- _Exercise instructions_:
Reproduce the passage of the blog post on courage and failure from "Often it is" up to and including "trappings of success.)".

- _Excerpted text_:
You Have Nothing to Fear But Fear Itself (and Failure)

I have a friend in Italy who – because she cares – enjoys pointing out my failings. Which is to say, the reasons I’m in my mid-40s and I have nothing. Which is to say, no money, no wife, no children, no job and no car. Whilst she points out my failings – to keep me from becoming depressed – she tends to drop into the conversation every now and then my wonderful qualities. A couple of weeks ago we had this conversation and amongst the wonderful qualities she listed was my courage. She insisted that I was very courageous.


 


I couldn’t find a picture of me looking courageous, so here is a picture of someone else being courageous instead.

I couldn’t find a picture of me being courageous, so here is a picture of someone else being courageous instead.


 


Lots of people who have lives which might be described as ordinary – with partners and children and cars and commutes and two or three holidays a year – think I’m courageous precisely because I don’t have those things, because I apparently eschew them in the seemingly never-ending quest to become a hugely successful author, or a moderately successful author, or whatever.


 


But there is a very thin line between courage and idiocy.


 


Look – here I am dressed as a clown.


 


A sad idiotic clown.

Clown? Or hero? Clown. Definitely clown.


 


In truth, I do agree that I have done some courageous things in my time.


 


Here are some of the courageous things that I think I have done.


 


1. Going to live in Italy in 2000 without a home to inhabit or a job to do or any idea how to speak the language.


 


2. Going on television with a paper bag on my head and being interviewed about being physically deformed by Penny Smith and others.


 


3. Attempting to go around the world with the intention of visiting 80 festivals with only £400 to my name.


 


Here I am on GMTV. Courageous, idiotic or a delicious cocktail of the two?

Here I am on GMTV. Courageous, idiotic or a delicious cocktail of the two?


 


Often it is the outcome of the venture which has people decide whether it was a courageous or an idiotic thing to do.


 


For example, going to Italy turned out to be a courageous thing because I found a job and somewhere to live, I learned the language and found a girlfriend. (These things are generally thought to be the trappings of success.)

- _Material_:

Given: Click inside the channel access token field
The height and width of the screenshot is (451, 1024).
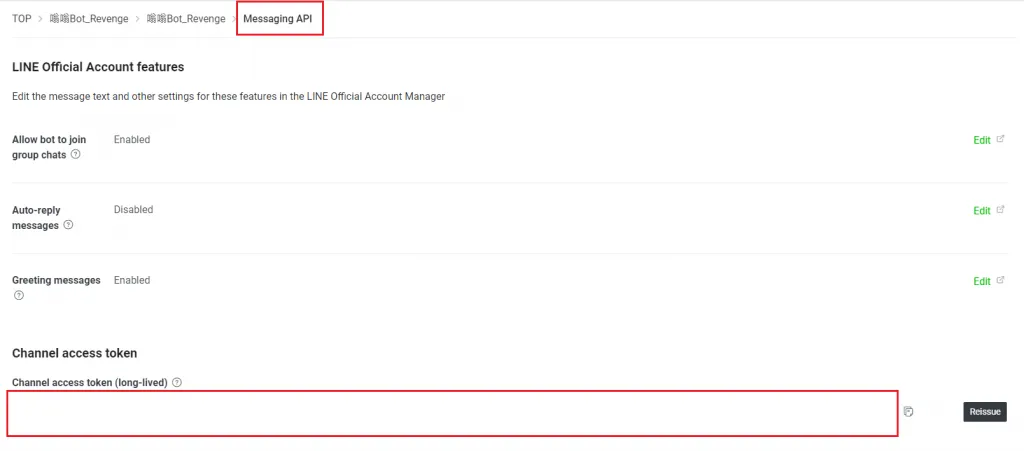Looking at the screenshot, I should [x=452, y=413].
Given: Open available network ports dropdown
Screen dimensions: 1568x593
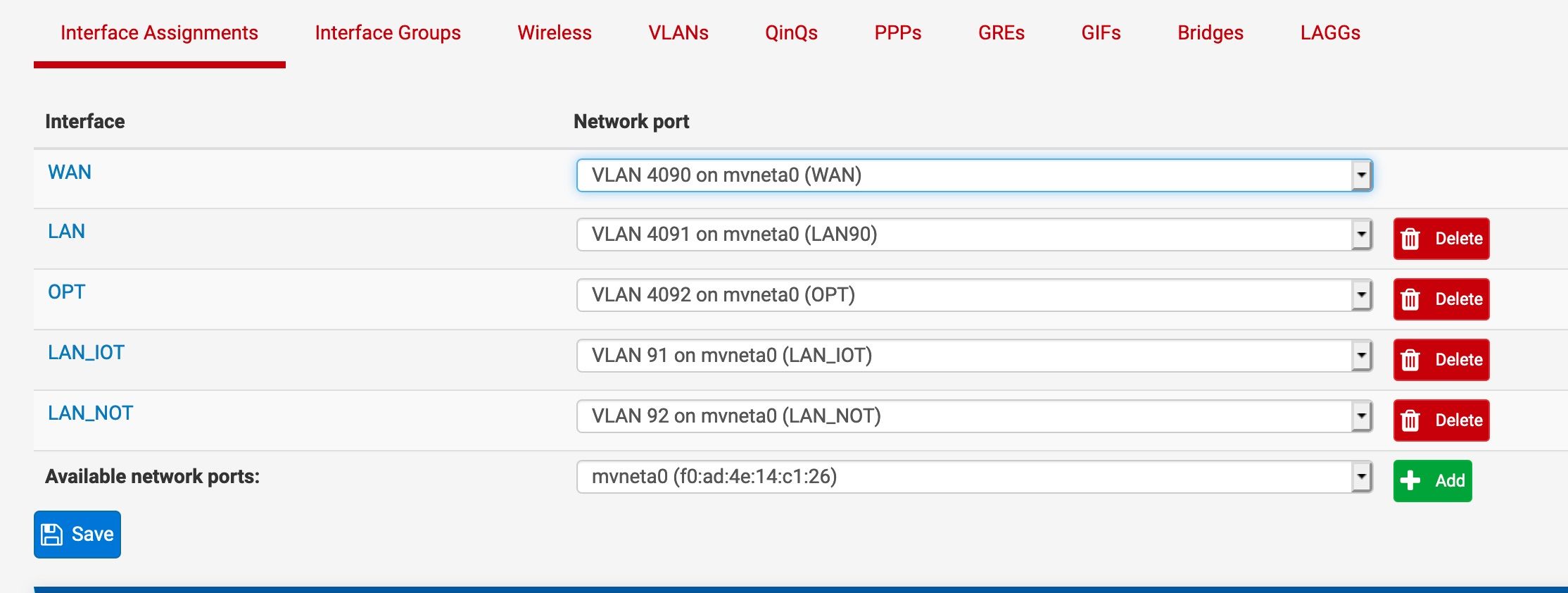Looking at the screenshot, I should (x=974, y=477).
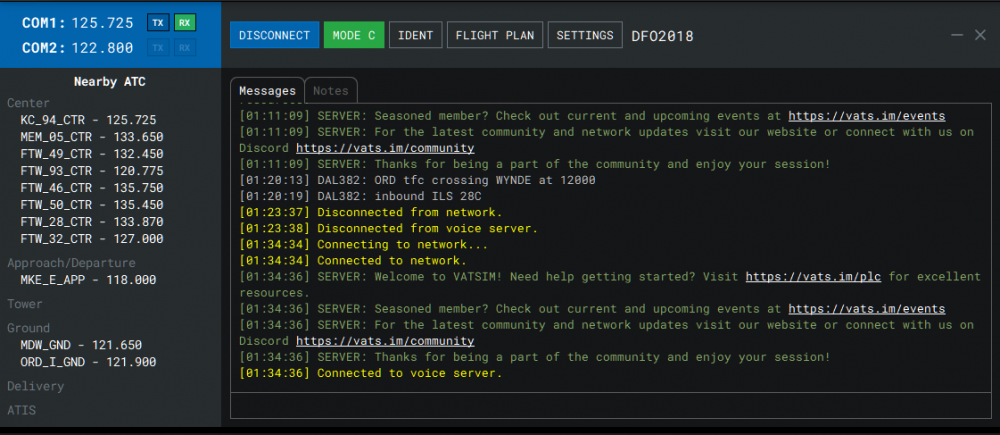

- _Task output_:
Often it is the outcome of the venture which has people decide whether it was a courageous or an idiotic thing to do.


 


For example, going to Italy turned out to be a courageous thing because I found a job and somewhere to live, I learned the language and found a girlfriend. (These things are generally thought to be the trappings of success.)